**Task objective:** Your answer should be one number: how many lines of the records hold the string "dimensions".

Dataset entries:
▶

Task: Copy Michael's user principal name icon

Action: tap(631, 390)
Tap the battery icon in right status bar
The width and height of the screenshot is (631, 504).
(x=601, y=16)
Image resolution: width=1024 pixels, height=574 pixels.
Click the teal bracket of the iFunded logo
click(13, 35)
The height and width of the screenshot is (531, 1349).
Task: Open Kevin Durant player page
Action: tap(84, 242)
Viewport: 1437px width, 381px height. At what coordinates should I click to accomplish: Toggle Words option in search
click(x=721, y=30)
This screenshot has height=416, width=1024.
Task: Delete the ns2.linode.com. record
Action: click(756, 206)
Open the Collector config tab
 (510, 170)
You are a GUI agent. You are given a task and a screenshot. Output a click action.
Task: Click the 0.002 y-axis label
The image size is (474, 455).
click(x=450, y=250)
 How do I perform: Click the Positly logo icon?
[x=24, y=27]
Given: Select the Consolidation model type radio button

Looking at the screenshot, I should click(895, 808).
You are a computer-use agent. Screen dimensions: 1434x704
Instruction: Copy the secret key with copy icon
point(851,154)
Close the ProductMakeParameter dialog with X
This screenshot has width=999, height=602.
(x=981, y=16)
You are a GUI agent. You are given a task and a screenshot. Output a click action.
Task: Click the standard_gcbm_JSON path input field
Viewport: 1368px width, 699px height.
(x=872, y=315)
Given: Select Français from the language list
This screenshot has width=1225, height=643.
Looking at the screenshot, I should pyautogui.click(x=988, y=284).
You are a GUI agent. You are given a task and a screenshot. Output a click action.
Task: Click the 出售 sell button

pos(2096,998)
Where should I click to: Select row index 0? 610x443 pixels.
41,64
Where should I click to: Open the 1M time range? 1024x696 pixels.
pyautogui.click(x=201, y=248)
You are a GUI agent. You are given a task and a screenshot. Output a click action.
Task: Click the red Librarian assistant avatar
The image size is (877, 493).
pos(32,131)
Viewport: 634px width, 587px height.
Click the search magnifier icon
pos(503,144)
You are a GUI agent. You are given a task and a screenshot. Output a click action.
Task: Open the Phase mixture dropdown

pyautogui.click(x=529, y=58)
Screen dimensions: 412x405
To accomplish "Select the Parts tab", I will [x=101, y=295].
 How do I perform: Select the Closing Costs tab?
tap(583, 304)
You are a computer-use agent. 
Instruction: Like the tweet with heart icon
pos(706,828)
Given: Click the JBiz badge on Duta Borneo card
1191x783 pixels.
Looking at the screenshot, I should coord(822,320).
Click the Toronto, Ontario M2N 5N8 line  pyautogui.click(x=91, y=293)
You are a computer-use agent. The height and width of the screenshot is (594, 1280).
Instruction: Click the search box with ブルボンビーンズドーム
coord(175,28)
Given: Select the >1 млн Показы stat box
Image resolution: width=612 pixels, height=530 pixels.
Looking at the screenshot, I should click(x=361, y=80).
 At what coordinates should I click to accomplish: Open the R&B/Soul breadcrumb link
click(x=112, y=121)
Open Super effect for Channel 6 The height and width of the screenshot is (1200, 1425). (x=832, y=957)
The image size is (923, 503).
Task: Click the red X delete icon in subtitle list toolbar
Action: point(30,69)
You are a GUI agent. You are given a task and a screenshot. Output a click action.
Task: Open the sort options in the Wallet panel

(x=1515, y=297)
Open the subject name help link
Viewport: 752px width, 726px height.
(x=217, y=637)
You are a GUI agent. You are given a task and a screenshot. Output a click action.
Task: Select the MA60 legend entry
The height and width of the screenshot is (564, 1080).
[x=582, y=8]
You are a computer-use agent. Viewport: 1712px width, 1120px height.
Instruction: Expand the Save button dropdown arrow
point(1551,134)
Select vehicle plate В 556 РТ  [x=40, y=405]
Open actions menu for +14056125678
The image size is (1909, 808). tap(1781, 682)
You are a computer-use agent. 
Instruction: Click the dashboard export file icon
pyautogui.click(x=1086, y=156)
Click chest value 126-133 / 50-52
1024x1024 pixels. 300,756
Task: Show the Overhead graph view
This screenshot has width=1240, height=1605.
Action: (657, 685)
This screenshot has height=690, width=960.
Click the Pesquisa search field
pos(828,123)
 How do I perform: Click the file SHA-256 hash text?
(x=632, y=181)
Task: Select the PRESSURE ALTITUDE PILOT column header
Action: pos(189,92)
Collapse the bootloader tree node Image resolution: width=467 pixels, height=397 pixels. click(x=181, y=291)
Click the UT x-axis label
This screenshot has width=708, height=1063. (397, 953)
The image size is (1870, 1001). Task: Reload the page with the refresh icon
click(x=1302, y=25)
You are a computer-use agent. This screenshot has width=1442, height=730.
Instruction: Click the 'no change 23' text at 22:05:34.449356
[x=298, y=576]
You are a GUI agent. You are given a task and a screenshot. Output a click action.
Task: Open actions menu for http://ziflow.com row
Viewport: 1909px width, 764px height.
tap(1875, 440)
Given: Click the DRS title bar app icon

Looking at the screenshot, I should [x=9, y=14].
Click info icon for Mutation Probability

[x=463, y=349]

◀

**Written response:** 2